December 29, 2014 | Forbes
Stopping North Korea’s Next Act Of War
“Freedom has prevailed,” tweeted comedian Seth Rogen on Tuesday, celebrating the latest twist in the saga of “The Interview” — the Hollywood movie that became ground zero in the extortionate cyber attack that U.S. authorities are now blaming on North Korea. Sony Pictures Entertainment is now making the movie available online and in theaters, reversing its decision made last week to cancel the movie’s scheduled Christmas Day release.
So, “The Interview” has been salvaged. But has freedom prevailed? In response to North Korea’s cyber assault and the hackers’ terrorist threats against Americans, Obama has just set at least three precedents that invite further attacks, whether from North Korea or others among its brotherhood of rogue states, such as Iran.

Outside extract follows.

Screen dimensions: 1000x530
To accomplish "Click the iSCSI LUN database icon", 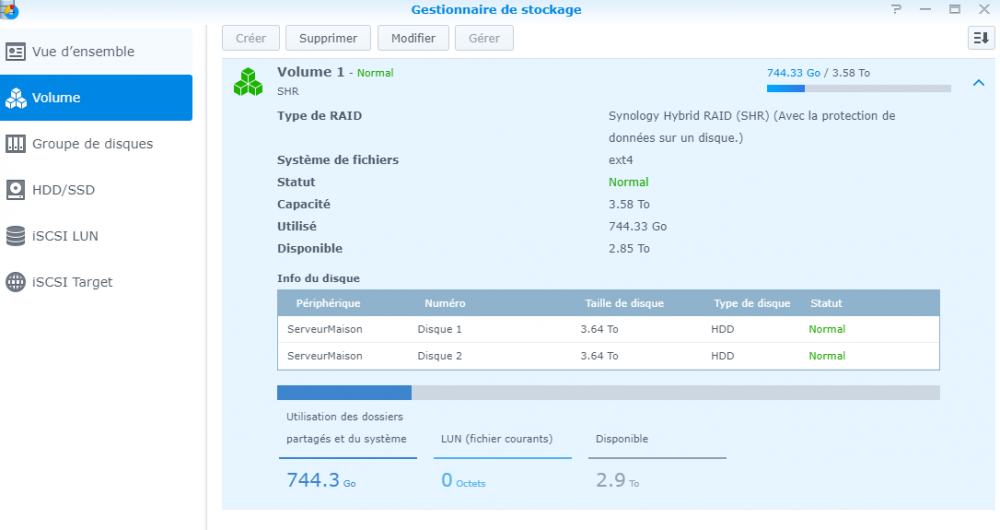I will (x=15, y=236).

First, there was the laconic manner in which Obama left Sony to twist in the cyber gale, shifting his own responsibilities as Commander-in-Chief onto the private sector. However careless Sony might have been with its internet security, however embarrassing its in-house emails and however juvenile some of the movie’s more slapstick laugh lines, the bottom line is that Americans got hit with a cyber attack by a hostile, totalitarian nation-state, threatening Sept. 11th-style attacks on American soil.
Instead of taking the lead to confront and deter North Korea, Obama waited until three days after Sony had cancelled the movie, before finally addressing this issue in a press conference last Friday. Even then, he deflected responsibility to the private sector, calling the cancellation “a mistake.” The real mistake here was that the American president, apparently preoccupied with such projects as embracing Cuba, ever let North Korea get away for more than a split second with extortionate threats against Americans. North Korea may have lost its campaign to censor “The Interview,” but for a few days, Pyongyang demonstrated to the world a way to shut down Americans on their own turf.
Second, there is Obama’s refusal to recognize the threats as terrorism. Despite the hackers’ message of “Remember the 11th of September 2001,” which terrorized cinemas into dropping the movie, Obama in an interview aired Sunday on CNN described this attack as nothing more than a very expensive case of “cyber vandalism,” saying “I don’t think it was an act of war.”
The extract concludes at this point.